On High-dimensional Misspecified Mixed Model Analysis in Genome-wide Association Study

When: Thu, October 27, 2016 - 3:30pm
Where: MTH 1313
Speaker: Jiming Jiang , Professor (Department of Statistics, University of California - Davis) -
Abstract: We study behavior of the restricted maximum likelihood (REML) estimator under a misspecified linear mixed model (LMM) that has received much attention in recent gnome-wide association studies. The asymptotic analysis establishes consistency of the REML estimator of the variance of the errors in the LMM, and convergence in probability of the REML estimator of the variance of the random effects in the LMM to a certain limit, which is equal to the true variance of the random effects multiplied by the limiting proportion of the nonzero random effects present in the LMM. The asymptotic results also establish asymptotic distribution of the REML estimator. The asymptotic results are fully supported by the results of empirical studies, which include extensive simulation comparison the performance of the REML estimator (under the misspecified LMM) with other existing methods, and real data applications (only one example will be presented) that have important genetic implications. This work is joint with Debashis Paul of UC Davis and Cong Li, Can Yang, and Hongyu Zhao of Yale University.
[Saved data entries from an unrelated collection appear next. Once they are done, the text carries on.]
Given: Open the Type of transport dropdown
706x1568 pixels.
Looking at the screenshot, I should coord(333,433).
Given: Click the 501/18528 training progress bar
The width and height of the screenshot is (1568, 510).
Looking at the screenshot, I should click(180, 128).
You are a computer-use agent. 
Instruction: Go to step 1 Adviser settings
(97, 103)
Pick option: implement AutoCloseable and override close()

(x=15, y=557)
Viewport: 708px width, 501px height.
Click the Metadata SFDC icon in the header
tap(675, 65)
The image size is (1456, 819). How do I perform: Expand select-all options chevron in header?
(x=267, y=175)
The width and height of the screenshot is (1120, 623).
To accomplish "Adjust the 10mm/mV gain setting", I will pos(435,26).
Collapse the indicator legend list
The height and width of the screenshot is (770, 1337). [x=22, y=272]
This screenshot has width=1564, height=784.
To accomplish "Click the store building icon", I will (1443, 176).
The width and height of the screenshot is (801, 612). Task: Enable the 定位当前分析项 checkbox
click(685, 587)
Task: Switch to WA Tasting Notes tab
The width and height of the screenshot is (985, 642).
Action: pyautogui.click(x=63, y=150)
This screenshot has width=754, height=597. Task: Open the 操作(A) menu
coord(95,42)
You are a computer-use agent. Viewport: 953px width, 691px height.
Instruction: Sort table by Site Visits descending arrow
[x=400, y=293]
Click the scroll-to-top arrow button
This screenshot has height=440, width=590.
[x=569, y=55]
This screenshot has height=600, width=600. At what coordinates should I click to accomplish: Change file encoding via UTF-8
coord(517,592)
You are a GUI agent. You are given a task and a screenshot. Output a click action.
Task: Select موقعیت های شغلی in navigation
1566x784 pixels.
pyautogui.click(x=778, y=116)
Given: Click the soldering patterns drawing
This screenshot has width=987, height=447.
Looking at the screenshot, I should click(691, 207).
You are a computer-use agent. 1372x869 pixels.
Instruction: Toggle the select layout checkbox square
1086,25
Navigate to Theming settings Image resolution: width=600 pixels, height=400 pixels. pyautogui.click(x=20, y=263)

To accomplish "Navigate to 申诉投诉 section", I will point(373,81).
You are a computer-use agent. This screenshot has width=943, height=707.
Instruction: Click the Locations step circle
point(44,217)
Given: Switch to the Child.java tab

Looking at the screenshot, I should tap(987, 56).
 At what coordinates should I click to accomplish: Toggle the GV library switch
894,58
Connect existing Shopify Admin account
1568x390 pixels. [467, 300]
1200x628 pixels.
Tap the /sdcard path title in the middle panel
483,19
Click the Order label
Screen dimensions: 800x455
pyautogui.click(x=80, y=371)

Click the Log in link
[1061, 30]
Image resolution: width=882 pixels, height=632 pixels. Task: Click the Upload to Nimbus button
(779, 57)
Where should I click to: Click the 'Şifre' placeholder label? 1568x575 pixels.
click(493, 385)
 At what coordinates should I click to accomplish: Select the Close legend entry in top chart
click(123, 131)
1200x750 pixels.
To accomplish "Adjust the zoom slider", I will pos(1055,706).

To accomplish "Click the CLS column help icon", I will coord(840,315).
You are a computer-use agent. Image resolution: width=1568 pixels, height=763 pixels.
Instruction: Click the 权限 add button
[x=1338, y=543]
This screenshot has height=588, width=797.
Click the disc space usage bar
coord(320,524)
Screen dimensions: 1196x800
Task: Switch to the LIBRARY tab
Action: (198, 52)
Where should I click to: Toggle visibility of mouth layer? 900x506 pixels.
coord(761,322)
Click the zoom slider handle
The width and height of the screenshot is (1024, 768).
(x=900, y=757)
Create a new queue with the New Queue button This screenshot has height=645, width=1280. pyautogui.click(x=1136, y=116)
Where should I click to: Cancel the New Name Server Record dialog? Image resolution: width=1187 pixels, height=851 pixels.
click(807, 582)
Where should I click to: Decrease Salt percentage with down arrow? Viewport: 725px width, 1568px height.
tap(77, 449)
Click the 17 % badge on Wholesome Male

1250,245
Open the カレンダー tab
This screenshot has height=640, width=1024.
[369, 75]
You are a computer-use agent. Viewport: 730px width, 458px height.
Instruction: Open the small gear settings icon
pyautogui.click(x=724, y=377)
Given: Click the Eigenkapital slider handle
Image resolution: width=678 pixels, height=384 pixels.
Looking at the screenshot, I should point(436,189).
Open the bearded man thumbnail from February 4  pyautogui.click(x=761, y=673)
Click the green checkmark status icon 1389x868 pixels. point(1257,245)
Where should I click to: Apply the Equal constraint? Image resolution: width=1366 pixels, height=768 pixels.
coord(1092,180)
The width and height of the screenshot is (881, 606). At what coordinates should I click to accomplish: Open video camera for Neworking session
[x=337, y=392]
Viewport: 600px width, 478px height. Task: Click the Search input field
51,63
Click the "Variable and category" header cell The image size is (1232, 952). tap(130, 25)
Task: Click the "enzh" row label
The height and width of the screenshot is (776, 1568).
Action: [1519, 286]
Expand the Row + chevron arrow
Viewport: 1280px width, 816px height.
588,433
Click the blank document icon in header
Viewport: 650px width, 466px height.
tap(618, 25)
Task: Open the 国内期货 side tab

Survival Analysis Approach to Demand Forecasting in a Request-Based Service System

When: Thu, November 3, 2016 - 3:30pm
Where: MTH 1313
Speaker: Ta-Hsin Li, Ph.D. (IBM T. J. Watson Research Center) -
Abstract: n some service businesses, service requests are initiated by the customer who specifies not only what type of service is needed but also when it is needed. Recorded in a service request management system, these requests are utilized to forecast the demand of different categories of service at different time horizons. Because the requests are subject to revision, the customer-specified time of service is not entirely reliable for demand forecasting. In this talk, we consider a resource-pool based software development service operation and discuss a survival analysis approach that explores the statistical characteristics of historical request data with the aim of providing more accurate demand forecasts. The surviva models are constructed on the basis of a large hierarchy of requests, defined by the demand categories and the customers. A nonparametric approach is taken to handle the large scale of the hierarchy and the diversity of survival patterns. We also employ the regularized Cox's proportional hazards regression method and the Dirichlet-prior-based empirical Bayesian method to overcome the inevitable challenge of data sparsity in training the category- and customer-specific surival functions. Different techniques of estimating the hyperparameter are compared for their performance in demand forecasting.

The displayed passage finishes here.